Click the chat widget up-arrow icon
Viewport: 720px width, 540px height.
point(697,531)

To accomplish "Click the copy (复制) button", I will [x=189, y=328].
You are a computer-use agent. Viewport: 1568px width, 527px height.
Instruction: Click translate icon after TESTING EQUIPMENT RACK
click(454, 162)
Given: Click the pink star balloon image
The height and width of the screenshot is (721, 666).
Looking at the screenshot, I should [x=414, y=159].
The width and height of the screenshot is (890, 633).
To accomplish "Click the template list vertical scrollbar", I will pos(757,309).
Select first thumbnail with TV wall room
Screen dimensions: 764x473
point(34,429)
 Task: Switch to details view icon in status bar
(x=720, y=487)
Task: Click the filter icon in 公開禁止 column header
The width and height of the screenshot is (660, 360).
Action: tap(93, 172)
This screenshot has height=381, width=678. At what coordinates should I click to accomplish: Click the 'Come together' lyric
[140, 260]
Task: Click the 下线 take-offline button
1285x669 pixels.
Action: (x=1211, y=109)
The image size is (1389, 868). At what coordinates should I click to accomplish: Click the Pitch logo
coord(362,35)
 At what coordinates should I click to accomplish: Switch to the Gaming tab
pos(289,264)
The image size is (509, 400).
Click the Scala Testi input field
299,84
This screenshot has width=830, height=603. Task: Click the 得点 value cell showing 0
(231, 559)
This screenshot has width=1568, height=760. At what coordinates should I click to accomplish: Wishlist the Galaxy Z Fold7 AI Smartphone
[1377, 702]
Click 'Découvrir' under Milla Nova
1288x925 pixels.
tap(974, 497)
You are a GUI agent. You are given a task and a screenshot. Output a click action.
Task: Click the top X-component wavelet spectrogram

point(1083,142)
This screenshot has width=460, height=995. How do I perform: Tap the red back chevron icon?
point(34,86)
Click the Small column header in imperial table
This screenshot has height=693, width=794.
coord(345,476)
========
■ The problem ■
The expected response is every record, reproduced word for word.

■ Written answer ■
Click the chat widget up-arrow icon
Viewport: 720px width, 540px height.
point(697,531)

To accomplish "Click the copy (复制) button", I will [x=189, y=328].
You are a computer-use agent. Viewport: 1568px width, 527px height.
Instruction: Click translate icon after TESTING EQUIPMENT RACK
click(454, 162)
Given: Click the pink star balloon image
The height and width of the screenshot is (721, 666).
Looking at the screenshot, I should [x=414, y=159].
The width and height of the screenshot is (890, 633).
To accomplish "Click the template list vertical scrollbar", I will pos(757,309).
Select first thumbnail with TV wall room
Screen dimensions: 764x473
point(34,429)
 Task: Switch to details view icon in status bar
(x=720, y=487)
Task: Click the filter icon in 公開禁止 column header
The width and height of the screenshot is (660, 360).
Action: tap(93, 172)
This screenshot has height=381, width=678. At what coordinates should I click to accomplish: Click the 'Come together' lyric
[140, 260]
Task: Click the 下线 take-offline button
1285x669 pixels.
Action: (x=1211, y=109)
The image size is (1389, 868). At what coordinates should I click to accomplish: Click the Pitch logo
coord(362,35)
 At what coordinates should I click to accomplish: Switch to the Gaming tab
pos(289,264)
The image size is (509, 400).
Click the Scala Testi input field
299,84
This screenshot has width=830, height=603. Task: Click the 得点 value cell showing 0
(231, 559)
This screenshot has width=1568, height=760. At what coordinates should I click to accomplish: Wishlist the Galaxy Z Fold7 AI Smartphone
[1377, 702]
Click 'Découvrir' under Milla Nova
1288x925 pixels.
tap(974, 497)
You are a GUI agent. You are given a task and a screenshot. Output a click action.
Task: Click the top X-component wavelet spectrogram

point(1083,142)
This screenshot has width=460, height=995. How do I perform: Tap the red back chevron icon?
point(34,86)
Click the Small column header in imperial table
This screenshot has height=693, width=794.
coord(345,476)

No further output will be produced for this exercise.